Cook County District Court Judge Michael Cuzzo's ruling, dated June 3, says David Berglund of Lake View Natural Dairy in Grand Marais is not in contempt of the MDA and he doesn't have to pay any of the $500-per-day fines the state wanted to impose on him for not allowing state inspectors on his farm.

The case

This all started in 2013 when the MDA learned Berglund was selling raw milk and other raw products to customers who visit the dairy farm. The MDA then requested they be able to inspect it.

But Berglund, citing a century-old section of the Minnesota Constitution that says a person can sell “products” from their farm without a license, refused to allow the state to inspect his property, even after a court-ordered inspection and the state's attempt to collect a $500 fine every day Berglund didn't allow inspectors on his property.

That's when Berglund took the fight to court this past March, in which Cuzzo recently issued his ruling.

What's next

"That's all gone now, the fines and the inspections, and we are moving toward a decision that's based on the constitutional rights," Zenas Baer, Berglund's attorney, told the Duluth News Tribune.

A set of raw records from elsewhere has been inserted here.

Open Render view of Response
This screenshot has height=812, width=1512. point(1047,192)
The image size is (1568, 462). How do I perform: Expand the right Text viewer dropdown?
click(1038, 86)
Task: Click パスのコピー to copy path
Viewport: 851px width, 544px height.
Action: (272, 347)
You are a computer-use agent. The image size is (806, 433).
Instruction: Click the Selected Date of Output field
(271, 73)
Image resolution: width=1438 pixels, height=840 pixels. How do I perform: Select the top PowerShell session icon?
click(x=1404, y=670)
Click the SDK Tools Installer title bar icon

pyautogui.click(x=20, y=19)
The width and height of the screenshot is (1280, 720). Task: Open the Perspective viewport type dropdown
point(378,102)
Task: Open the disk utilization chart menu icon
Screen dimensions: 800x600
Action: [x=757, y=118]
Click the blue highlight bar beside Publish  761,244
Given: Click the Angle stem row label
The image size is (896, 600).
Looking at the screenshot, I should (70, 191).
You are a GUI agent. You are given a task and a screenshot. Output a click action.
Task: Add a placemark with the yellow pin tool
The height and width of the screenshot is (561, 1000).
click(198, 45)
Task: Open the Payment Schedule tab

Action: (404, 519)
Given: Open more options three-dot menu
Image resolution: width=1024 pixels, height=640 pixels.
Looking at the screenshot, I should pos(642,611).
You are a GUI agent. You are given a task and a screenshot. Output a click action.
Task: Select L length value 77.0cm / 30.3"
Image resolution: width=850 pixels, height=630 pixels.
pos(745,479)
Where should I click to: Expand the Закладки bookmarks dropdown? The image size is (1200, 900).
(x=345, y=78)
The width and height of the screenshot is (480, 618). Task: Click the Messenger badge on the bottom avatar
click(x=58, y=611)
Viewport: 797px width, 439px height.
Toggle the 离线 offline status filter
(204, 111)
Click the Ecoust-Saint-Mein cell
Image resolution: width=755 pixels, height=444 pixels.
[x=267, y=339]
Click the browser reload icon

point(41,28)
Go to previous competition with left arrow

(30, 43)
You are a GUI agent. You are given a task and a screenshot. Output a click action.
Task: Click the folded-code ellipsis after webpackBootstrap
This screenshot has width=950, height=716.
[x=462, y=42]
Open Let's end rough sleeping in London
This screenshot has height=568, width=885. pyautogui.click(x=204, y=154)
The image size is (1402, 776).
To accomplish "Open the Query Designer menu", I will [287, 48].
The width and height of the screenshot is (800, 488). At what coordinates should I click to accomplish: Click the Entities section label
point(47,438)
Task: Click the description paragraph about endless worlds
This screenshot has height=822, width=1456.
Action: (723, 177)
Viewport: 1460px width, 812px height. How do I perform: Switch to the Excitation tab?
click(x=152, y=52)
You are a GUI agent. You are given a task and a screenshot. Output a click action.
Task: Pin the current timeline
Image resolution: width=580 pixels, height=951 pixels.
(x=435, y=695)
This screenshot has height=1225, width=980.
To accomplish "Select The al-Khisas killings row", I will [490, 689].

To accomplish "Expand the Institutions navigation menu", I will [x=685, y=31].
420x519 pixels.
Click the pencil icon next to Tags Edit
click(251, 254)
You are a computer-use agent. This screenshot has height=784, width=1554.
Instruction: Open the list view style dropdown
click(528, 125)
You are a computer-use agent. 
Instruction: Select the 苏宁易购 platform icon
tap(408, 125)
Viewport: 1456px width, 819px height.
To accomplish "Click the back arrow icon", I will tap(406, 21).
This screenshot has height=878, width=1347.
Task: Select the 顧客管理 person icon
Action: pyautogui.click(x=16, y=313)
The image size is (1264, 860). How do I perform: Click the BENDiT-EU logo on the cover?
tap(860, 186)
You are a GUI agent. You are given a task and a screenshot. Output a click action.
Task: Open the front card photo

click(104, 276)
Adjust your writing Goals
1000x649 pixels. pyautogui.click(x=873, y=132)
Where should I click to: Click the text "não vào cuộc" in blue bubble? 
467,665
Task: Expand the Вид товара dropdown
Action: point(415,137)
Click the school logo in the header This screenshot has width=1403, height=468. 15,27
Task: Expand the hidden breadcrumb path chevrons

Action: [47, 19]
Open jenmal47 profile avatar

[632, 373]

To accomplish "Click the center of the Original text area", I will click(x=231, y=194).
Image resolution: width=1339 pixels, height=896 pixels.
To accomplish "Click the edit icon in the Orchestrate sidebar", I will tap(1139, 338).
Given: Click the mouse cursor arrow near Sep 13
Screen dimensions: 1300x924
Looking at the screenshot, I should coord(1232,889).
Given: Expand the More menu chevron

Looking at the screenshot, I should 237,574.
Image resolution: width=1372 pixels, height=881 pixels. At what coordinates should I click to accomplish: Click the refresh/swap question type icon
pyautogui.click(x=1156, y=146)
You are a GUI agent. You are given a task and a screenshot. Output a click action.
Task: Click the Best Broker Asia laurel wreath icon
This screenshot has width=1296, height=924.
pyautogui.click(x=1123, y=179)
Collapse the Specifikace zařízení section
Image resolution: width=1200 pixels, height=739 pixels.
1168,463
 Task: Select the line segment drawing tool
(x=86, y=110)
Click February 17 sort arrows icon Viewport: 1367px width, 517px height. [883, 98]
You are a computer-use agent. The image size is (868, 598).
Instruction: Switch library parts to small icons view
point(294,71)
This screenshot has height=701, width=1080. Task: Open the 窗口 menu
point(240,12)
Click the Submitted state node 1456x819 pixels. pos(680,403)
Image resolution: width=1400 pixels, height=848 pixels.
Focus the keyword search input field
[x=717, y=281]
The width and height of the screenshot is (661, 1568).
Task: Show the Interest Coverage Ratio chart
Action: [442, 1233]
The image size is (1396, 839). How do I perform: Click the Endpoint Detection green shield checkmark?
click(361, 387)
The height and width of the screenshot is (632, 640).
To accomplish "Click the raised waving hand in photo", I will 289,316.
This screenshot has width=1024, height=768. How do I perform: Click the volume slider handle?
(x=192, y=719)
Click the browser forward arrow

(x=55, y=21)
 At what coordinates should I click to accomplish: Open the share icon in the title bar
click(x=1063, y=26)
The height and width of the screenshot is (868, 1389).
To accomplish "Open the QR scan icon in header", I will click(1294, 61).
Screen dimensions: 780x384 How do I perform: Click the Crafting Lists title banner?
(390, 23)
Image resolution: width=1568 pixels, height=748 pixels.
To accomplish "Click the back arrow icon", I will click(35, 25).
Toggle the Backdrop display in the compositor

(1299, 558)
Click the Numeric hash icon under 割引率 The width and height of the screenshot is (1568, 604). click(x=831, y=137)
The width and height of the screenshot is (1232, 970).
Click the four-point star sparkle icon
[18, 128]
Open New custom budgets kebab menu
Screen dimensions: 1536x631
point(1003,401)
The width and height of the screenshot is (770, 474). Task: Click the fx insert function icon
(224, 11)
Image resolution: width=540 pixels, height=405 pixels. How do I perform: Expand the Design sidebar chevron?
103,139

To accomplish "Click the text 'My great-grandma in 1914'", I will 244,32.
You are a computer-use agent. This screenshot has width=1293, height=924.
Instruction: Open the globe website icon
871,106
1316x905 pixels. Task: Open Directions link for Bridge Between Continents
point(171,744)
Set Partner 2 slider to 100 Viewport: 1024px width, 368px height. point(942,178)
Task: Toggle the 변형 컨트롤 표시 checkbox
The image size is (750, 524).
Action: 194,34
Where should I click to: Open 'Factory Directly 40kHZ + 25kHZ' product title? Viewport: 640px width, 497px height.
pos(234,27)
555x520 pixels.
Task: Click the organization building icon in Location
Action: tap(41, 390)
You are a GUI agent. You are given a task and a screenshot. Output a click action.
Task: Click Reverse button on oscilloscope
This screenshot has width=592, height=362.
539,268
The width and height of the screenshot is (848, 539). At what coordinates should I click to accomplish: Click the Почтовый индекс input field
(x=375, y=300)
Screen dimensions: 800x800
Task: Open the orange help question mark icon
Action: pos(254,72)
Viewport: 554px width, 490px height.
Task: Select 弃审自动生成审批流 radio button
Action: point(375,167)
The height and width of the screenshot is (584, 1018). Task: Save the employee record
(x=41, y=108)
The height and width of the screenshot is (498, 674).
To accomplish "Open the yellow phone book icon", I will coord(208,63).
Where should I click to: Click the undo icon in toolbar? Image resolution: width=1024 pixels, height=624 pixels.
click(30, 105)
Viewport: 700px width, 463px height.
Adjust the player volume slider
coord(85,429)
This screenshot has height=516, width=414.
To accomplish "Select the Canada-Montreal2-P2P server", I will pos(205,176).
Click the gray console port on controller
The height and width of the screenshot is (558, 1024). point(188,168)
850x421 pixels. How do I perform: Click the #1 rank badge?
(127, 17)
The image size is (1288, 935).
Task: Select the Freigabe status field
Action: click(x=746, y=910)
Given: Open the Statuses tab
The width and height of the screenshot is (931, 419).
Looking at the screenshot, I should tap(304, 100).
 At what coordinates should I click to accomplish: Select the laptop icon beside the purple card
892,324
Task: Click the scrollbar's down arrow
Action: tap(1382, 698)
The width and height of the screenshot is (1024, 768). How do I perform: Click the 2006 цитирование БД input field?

Next, both sides will get to present evidence before a judge at a to-be-scheduled hearing. A final decision by the judge on the issue could be months away, Baer told the newspaper.

And the fight might not be over then.

Greg Gentz is a former Minneapolis police officer and Cook County Sheriff’s deputy – and also a customer and outspoken supporter of the farm. He wrote on his blog, Support Lake View Natural Dairy, it's likely the case will make its way through multiple levels of court before a decision is made.

Berglund’s case has attracted the attention of farmers and food producers nationwide, and Zenas Baer, Berglund's attorney, noted no matter the result of the case, it will have lasting implications because it will further define personal liberties.

Why not allow an inspection?

Berglund can’t simply comply and allow an inspection, Gentz says. An inspection would likely lead to state regulations, which would mean buying expensive pasteurization equipment and pasteurizing the milk – ultimately turning Berglund’s raw, unpasteurized milk into a different product, he wrote on the blog.

These state regulations would likely put Berglund's family-run farm out of business, Gentz says.